#### [WHAT IS EXPECTED]
Please recast the listing as a numbered list, starting with the line that contains "You are a GUI" and going on through the end of the listing, with blank lines and pictures left out.

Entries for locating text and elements
╭──

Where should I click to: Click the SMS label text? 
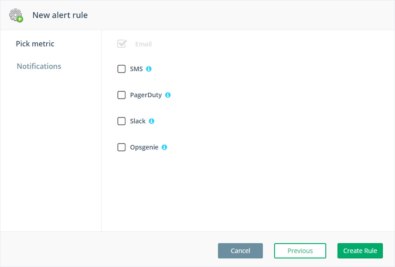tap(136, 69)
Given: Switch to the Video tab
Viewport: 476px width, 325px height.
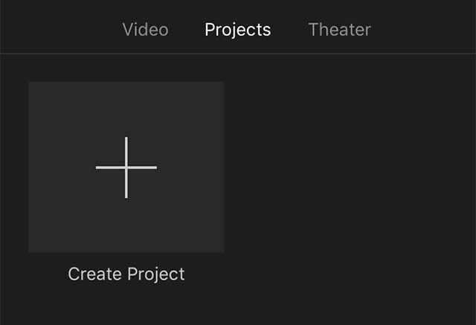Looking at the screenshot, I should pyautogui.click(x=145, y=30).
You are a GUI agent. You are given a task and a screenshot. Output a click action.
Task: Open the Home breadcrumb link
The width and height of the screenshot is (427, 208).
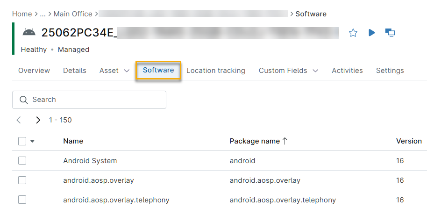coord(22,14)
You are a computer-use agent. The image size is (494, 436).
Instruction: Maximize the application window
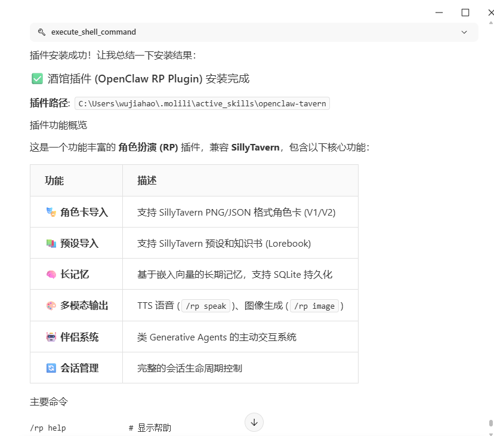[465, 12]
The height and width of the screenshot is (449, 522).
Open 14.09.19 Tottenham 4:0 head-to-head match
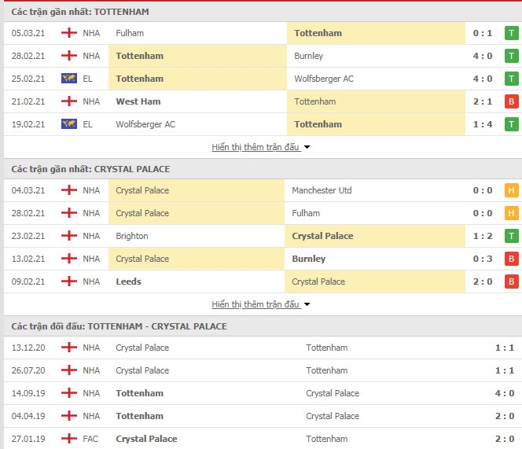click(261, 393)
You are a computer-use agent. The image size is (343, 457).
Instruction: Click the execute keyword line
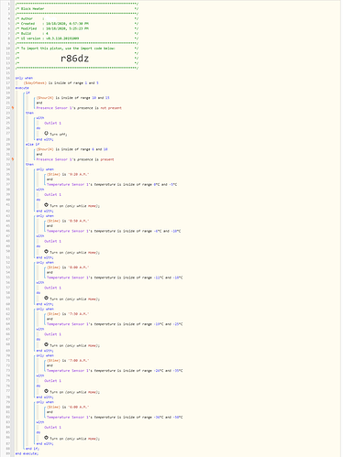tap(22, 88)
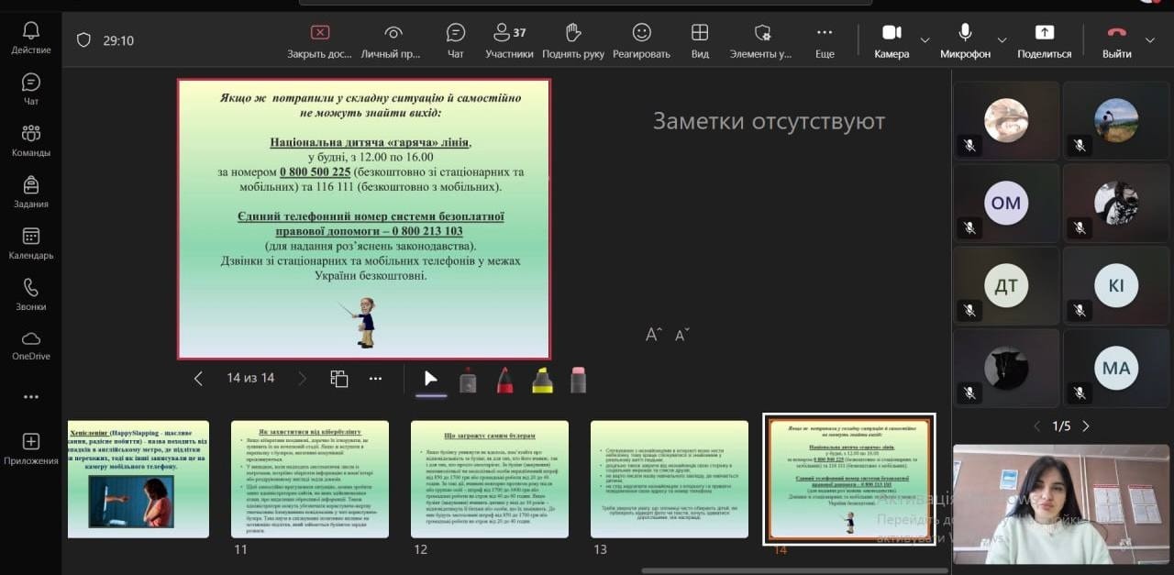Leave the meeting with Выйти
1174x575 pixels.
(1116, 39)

╰──

#### [CORRECT OUTPUT]
1. You are a GUI agent. You are given a task and a screenshot. Output a click action.
2. Task: Open the Home breadcrumb link
3. The width and height of the screenshot is (427, 208).
4. coord(22,14)
5. You are a computer-use agent. The image size is (494, 436).
6. Instruction: Maximize the application window
7. [465, 12]
8. The height and width of the screenshot is (449, 522).
9. Open 14.09.19 Tottenham 4:0 head-to-head match
10. click(261, 393)
11. You are a computer-use agent. The image size is (343, 457).
12. Instruction: Click the execute keyword line
13. tap(22, 88)
14. Leave the meeting with Выйти
15. 1174x575 pixels.
16. (1116, 39)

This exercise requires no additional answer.